Another matter left over from last year related to some anti-avoidance legislation consequential upon the change to the imputation system. With one exception the amendments which we propose will simply adapt the way the existing provisions apply to the new imputation system. The one exception relates to our old friend, the dividend stripper, where tighter provisions are required.

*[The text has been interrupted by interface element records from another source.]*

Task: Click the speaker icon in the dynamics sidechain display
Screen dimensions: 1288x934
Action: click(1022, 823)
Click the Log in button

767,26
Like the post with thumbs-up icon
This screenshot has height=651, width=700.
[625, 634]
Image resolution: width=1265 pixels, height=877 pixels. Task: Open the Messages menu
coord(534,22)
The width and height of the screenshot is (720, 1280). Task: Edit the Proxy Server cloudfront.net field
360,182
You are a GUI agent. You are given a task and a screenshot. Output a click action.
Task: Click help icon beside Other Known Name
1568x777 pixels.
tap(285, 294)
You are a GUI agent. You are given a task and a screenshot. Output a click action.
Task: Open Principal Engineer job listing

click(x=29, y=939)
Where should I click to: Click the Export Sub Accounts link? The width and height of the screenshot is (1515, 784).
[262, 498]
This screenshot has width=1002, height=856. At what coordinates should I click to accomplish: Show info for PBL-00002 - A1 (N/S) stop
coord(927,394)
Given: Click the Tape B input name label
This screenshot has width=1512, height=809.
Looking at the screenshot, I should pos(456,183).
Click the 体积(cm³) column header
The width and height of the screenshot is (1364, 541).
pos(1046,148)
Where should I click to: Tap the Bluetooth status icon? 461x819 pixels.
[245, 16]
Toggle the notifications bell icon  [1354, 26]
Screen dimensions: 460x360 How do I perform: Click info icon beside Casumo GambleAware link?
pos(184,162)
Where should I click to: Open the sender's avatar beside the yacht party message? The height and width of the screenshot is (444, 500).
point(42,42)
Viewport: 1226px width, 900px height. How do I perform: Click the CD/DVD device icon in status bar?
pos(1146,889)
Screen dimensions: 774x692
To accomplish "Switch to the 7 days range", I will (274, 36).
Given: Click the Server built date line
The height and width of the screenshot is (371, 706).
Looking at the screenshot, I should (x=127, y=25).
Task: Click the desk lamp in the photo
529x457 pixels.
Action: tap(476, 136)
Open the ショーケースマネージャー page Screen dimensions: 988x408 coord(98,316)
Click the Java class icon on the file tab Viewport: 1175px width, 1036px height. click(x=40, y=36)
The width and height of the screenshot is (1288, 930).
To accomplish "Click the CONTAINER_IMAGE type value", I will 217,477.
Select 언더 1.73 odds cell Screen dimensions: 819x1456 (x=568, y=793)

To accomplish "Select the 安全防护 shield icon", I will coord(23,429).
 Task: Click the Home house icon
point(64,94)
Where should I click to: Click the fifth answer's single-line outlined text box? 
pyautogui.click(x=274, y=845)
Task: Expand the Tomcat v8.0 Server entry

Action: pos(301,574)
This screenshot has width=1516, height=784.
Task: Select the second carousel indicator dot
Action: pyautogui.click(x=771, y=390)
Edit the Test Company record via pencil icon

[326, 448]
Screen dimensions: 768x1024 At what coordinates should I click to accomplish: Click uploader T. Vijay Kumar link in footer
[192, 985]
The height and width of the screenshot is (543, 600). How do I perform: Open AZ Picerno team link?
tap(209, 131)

Like other hon. Members, I have from time to time voiced criticisms about much of our anti-avoidance legislation, and I know that certain aspects of it, notably what is now Section 460 of the Taxes Act, have been subjected to some criticism in the courts. While it is necessary this year to legislate in the way I have indicated, I must tell the House that we are having a radical look at the whole field of anti-avoidance legislation to see whether some new approach is possible which may perhaps avoid the complications and uncertainties of the present legislation. It is not an easy field and I certainly cannot guarantee that we shall succeed. It will certainly take time. But for my part I would hope that we might be able to finish this review in time for any consequential legislation to be brought forward next year.
I should now like to take up a few points raised in the debates last week. The hon. Member for West Lothian (Mr. Dalyell) asked about our new share savings scheme proposals, the right hon. Member for Birkenhead (Mr. Dell) raised a number of points about the taxation of North Sea oil; and my hon. Friend the Member for Horsham (Mr. Hordern) raised an important point about profit margin control.
The hon. Member for West Lothian expressed some reservations about the new share savings scheme proposals—in distinction to the warm welcome which those proposals received both in the Press and outside the House. He pointed out that although a participant will be protected against a fall in the value of shares during the savings period, he has no protection once he has become the full owner of his shares. This is of course quite right and proper. It would be very difficult in these circumstances to justify giving him any special protection from the normal risks attaching to share ownership.
Secondly, the hon. Member suggested that the scheme would be a drag on mobility and that provision should be made for transfer rights. I agree that we should aim to avoid any drag, and we have various means in mind to achieve this.
Thirdly, the hon. Member complained that there would be no dividends or voting rights during the savings period. This is surely right, for it is only by such restrictions that one can justify making shares available at up to a 30 per cent. discount. Finally he said that no provision was made for public sector employees. That is of course true—but then we on this side of the House have never taken the view that because a benefit cannot be open to all, it must not be open to any. These proposals have been widely welcomed, and I hope that a large number of firms will consider introducing share savings schemes for their employees at the earliest possible moment.